The Promise of Crowdsourcing for Natural Language Processing and Other Data Sciences
Crowdsourcing is a new tool for data scientists that allows us to collect data and annotations on a large scale and at low cost. This offers new possibilities for research in economics, linguistics and other social sciences, as well as for computer vision, natural language processing (NLP) and other machine learning applications.
Dr. Callison-Burch will discuss how he uses crowdsourcing to create speech and language data for NLP. He will detail a number of his own recent experiments using Amazon Mechanical Turk for NLP, including:
* Building quality control models to achieve professional translation quality from non-professional translators
* Taking a census of the language skills of 4000 Turkers from more than 100 countries
* Collecting sufficient volumes of data to train statistical translation models that beat the state of the art translation systems.
He will also present some of his preliminary studies into collecting political science data.
Dr. Callison-Burch will discuss the general challenges of crowdsourcing, including quality control, conveying complex tasks to lay users, professional v. non-professional annotation, and the advantages, including scalability and access to a worldwide workforce with diverse language skills. Based on his own experience, he will attempt to give general guidance about when crowdsourcing works and when it doesn't, and how to customize your annotation schemes to be more appropriate to the Mechanical Turk crowdsourcing platform.
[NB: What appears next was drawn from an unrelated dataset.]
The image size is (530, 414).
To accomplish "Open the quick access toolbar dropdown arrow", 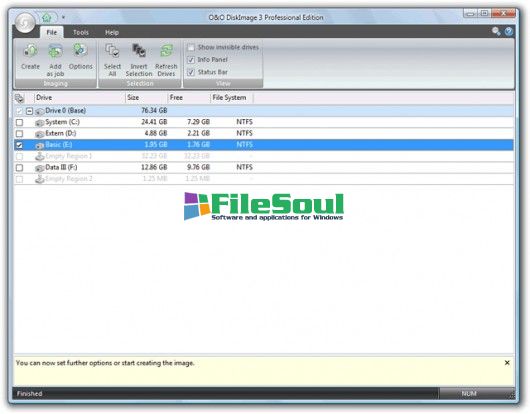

Chris Callison-Burch is an associate professor of Computer and Information Science at the University of Pennsylvania. Before joining Penn, he was a research faculty member at the Center for Language and Speech Processing at Johns Hopkins University for 6 years. He served as the General Chair of the ACL 2017 conference, and the Program Co-Chair for the EMNLP 2015 conference. He has served as the Chair of the NAACL Executive Board, the Secretary-Treasurer for SIGDAT, and on the editorial boards of TACL and Computational Linguistics. He has more than 100 publications, which have been cited over 14,000 times. He is a Sloan Research Fellow, and he has received faculty research awards from Google, Microsoft, Amazon and Facebook in addition to funding from DARPA and the NSF. His research interests include natural language processing and crowdsourcing.